[Task goal]:
Return the records word for word. Any pictures in them are not part of the copy.

Segment Start: Available records

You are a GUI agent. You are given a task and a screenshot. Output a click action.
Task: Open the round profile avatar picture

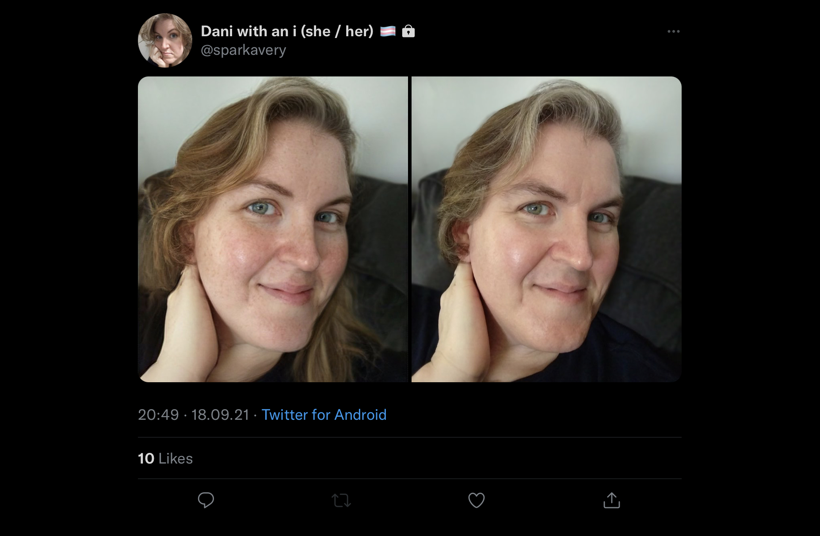click(165, 40)
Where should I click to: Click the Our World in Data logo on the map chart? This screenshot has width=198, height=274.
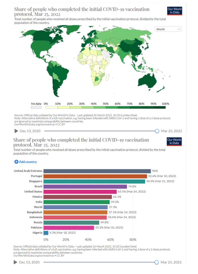click(x=174, y=11)
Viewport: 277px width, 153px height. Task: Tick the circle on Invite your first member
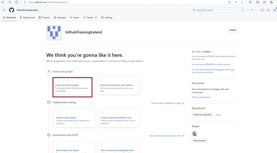point(56,80)
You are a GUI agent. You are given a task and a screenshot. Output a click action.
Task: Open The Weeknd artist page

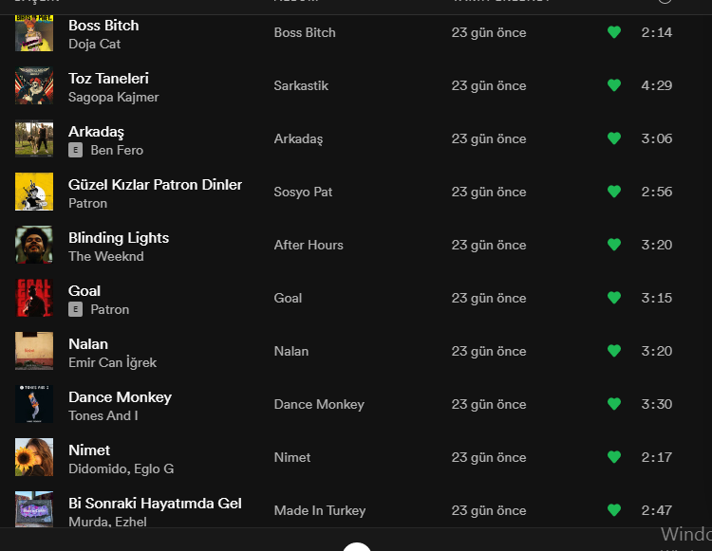tap(105, 256)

Segment End: Available records

[Final answer]:
You are a GUI agent. You are given a task and a screenshot. Output a click action.
Task: Open the round profile avatar picture

click(165, 40)
Where should I click to: Click the Our World in Data logo on the map chart? This screenshot has width=198, height=274.
click(x=174, y=11)
Viewport: 277px width, 153px height. Task: Tick the circle on Invite your first member
point(56,80)
You are a GUI agent. You are given a task and a screenshot. Output a click action.
Task: Open The Weeknd artist page

tap(105, 256)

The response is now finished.